▶ [Exercise objective]: Give back, exactly as written, the lines from the beginning of the listing through the one that contains "Open the RAINIER".

▶ [Listed entries]:
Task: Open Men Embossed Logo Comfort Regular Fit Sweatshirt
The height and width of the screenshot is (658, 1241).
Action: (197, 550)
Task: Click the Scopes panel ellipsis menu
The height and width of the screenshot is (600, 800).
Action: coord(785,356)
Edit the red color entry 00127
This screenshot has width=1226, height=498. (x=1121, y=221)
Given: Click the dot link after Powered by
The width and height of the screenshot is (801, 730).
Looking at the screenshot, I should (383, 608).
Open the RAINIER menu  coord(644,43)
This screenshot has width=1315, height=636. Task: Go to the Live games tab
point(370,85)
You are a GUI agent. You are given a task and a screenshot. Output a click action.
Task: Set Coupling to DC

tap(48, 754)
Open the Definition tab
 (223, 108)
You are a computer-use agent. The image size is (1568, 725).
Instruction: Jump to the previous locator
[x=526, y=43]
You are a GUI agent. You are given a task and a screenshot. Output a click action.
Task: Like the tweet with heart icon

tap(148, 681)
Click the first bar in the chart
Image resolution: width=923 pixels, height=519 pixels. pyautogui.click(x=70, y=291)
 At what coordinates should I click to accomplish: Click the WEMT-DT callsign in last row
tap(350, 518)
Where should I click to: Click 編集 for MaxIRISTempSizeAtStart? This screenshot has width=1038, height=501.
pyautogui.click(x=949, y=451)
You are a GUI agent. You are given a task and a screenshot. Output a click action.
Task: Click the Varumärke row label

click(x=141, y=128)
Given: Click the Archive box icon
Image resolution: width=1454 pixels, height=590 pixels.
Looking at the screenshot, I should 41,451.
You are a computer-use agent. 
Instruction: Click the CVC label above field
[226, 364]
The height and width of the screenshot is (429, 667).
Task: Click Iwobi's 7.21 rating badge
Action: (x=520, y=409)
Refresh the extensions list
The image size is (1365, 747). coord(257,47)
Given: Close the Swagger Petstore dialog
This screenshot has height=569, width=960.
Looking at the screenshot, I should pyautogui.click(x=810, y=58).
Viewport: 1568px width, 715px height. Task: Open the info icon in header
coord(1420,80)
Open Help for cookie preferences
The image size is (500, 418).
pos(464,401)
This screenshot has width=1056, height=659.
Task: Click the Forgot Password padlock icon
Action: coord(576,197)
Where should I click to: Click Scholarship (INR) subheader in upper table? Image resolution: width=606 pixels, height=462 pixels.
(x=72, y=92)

▶ [Response area]:
Task: Open Men Embossed Logo Comfort Regular Fit Sweatshirt
The height and width of the screenshot is (658, 1241).
Action: (197, 550)
Task: Click the Scopes panel ellipsis menu
The height and width of the screenshot is (600, 800).
Action: coord(785,356)
Edit the red color entry 00127
This screenshot has width=1226, height=498. (x=1121, y=221)
Given: Click the dot link after Powered by
The width and height of the screenshot is (801, 730).
Looking at the screenshot, I should (383, 608).
Open the RAINIER menu  coord(644,43)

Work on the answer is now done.